:: Aim of the task ::
Set down, please, exactly the lines below that run from the line with "極限環境パワー半導体の異相界面科学 (46, 723)" to the line with "Powered by Shopify (227, 786)", both lines included.

:: Extracted data ::
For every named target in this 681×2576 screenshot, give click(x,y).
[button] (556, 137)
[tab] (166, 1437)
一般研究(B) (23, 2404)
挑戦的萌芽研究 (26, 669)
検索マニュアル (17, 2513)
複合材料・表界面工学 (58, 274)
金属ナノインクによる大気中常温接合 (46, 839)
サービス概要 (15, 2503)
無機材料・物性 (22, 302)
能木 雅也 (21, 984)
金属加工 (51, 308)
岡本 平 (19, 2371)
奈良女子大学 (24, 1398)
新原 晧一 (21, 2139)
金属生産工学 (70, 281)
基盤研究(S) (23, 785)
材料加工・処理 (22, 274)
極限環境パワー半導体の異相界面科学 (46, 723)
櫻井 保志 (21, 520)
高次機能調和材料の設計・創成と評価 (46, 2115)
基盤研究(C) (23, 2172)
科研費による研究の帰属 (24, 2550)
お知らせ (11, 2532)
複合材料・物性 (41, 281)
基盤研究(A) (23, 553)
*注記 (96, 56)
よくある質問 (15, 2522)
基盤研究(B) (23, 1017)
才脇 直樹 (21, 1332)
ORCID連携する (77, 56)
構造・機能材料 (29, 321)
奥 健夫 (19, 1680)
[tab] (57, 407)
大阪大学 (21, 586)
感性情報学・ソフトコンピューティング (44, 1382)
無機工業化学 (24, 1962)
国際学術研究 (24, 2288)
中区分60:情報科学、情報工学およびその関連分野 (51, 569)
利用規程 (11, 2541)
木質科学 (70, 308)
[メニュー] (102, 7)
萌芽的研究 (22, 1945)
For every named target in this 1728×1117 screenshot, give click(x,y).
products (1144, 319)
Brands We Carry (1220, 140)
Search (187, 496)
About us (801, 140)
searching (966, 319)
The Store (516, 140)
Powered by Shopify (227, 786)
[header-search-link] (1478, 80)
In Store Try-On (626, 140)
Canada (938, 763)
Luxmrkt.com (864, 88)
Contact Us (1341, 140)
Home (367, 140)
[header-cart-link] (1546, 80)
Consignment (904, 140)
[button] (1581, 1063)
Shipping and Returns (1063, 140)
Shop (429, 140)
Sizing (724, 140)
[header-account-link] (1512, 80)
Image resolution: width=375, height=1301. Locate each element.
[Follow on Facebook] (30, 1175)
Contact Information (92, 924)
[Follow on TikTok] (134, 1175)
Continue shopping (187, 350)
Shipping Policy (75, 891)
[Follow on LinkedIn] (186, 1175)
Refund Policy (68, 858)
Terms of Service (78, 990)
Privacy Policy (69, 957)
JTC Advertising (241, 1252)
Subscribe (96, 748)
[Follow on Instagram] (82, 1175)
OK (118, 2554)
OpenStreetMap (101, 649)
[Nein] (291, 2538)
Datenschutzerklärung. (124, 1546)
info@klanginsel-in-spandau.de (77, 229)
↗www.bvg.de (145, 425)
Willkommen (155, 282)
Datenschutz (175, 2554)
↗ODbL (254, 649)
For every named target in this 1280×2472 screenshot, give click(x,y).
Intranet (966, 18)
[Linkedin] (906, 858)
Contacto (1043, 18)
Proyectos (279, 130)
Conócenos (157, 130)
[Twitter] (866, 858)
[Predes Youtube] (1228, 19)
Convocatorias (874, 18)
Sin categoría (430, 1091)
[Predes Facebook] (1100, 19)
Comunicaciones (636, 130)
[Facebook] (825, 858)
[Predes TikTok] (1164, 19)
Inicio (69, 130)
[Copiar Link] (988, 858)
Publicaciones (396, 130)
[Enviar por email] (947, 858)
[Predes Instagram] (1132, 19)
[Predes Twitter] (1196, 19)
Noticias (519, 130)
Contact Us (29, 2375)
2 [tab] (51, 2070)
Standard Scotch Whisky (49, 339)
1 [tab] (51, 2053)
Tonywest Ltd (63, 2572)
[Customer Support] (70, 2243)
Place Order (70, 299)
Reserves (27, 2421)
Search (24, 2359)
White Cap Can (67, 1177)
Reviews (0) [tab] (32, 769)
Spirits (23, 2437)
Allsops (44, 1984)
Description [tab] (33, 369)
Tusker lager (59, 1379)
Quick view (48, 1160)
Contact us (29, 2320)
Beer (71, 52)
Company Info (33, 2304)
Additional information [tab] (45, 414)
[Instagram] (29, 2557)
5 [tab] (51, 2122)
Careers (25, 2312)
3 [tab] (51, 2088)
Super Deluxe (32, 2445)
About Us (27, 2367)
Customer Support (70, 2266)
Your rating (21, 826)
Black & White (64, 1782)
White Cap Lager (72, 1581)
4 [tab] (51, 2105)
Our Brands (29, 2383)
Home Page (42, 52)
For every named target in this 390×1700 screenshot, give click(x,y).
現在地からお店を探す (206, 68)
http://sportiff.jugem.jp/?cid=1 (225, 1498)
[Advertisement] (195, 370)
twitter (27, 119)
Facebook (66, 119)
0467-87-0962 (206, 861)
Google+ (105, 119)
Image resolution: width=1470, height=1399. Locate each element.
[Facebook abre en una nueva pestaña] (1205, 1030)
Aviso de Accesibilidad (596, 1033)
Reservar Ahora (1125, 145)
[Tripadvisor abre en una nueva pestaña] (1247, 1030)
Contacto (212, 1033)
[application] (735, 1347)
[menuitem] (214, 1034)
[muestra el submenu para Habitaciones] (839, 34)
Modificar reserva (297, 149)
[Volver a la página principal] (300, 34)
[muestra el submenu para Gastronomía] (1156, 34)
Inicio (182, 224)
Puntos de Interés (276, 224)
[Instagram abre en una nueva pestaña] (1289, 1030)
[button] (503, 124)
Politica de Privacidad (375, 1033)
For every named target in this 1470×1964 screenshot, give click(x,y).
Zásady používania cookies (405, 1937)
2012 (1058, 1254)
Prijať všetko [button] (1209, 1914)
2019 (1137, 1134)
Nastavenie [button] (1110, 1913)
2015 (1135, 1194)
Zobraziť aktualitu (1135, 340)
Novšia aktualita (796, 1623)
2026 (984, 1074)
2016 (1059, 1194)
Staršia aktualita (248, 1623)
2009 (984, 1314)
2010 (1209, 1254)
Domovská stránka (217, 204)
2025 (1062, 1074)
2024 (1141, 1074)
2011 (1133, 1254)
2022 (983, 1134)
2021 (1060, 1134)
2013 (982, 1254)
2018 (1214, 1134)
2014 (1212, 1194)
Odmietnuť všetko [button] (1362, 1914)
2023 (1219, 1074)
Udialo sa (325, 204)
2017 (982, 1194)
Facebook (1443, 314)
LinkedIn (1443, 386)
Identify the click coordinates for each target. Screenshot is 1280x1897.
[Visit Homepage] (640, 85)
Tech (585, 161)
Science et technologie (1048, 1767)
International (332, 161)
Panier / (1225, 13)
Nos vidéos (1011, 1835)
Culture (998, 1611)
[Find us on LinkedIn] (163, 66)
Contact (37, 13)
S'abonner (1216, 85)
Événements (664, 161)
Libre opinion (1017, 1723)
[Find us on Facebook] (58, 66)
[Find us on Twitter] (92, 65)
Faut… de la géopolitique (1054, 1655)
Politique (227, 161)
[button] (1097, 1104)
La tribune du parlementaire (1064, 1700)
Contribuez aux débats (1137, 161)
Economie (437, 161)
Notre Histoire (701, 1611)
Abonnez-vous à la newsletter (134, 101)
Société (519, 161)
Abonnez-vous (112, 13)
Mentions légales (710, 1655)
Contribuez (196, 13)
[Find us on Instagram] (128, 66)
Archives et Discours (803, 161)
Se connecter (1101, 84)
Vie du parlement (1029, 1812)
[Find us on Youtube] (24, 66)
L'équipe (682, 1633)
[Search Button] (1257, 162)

:: Answer box ::
極限環境パワー半導体の異相界面科学 (46, 723)
櫻井 保志 (21, 520)
高次機能調和材料の設計・創成と評価 (46, 2115)
基盤研究(C) (23, 2172)
科研費による研究の帰属 (24, 2550)
お知らせ (11, 2532)
複合材料・物性 (41, 281)
基盤研究(A) (23, 553)
*注記 (96, 56)
よくある質問 (15, 2522)
基盤研究(B) (23, 1017)
才脇 直樹 (21, 1332)
ORCID連携する (77, 56)
構造・機能材料 (29, 321)
奥 健夫 (19, 1680)
[tab] (57, 407)
大阪大学 (21, 586)
感性情報学・ソフトコンピューティング (44, 1382)
無機工業化学 (24, 1962)
国際学術研究 (24, 2288)
中区分60:情報科学、情報工学およびその関連分野 (51, 569)
利用規程 (11, 2541)
木質科学 (70, 308)
[メニュー] (102, 7)
萌芽的研究 (22, 1945)
For every named target in this 1728×1117 screenshot, give click(x,y).
products (1144, 319)
Brands We Carry (1220, 140)
Search (187, 496)
About us (801, 140)
searching (966, 319)
The Store (516, 140)
Powered by Shopify (227, 786)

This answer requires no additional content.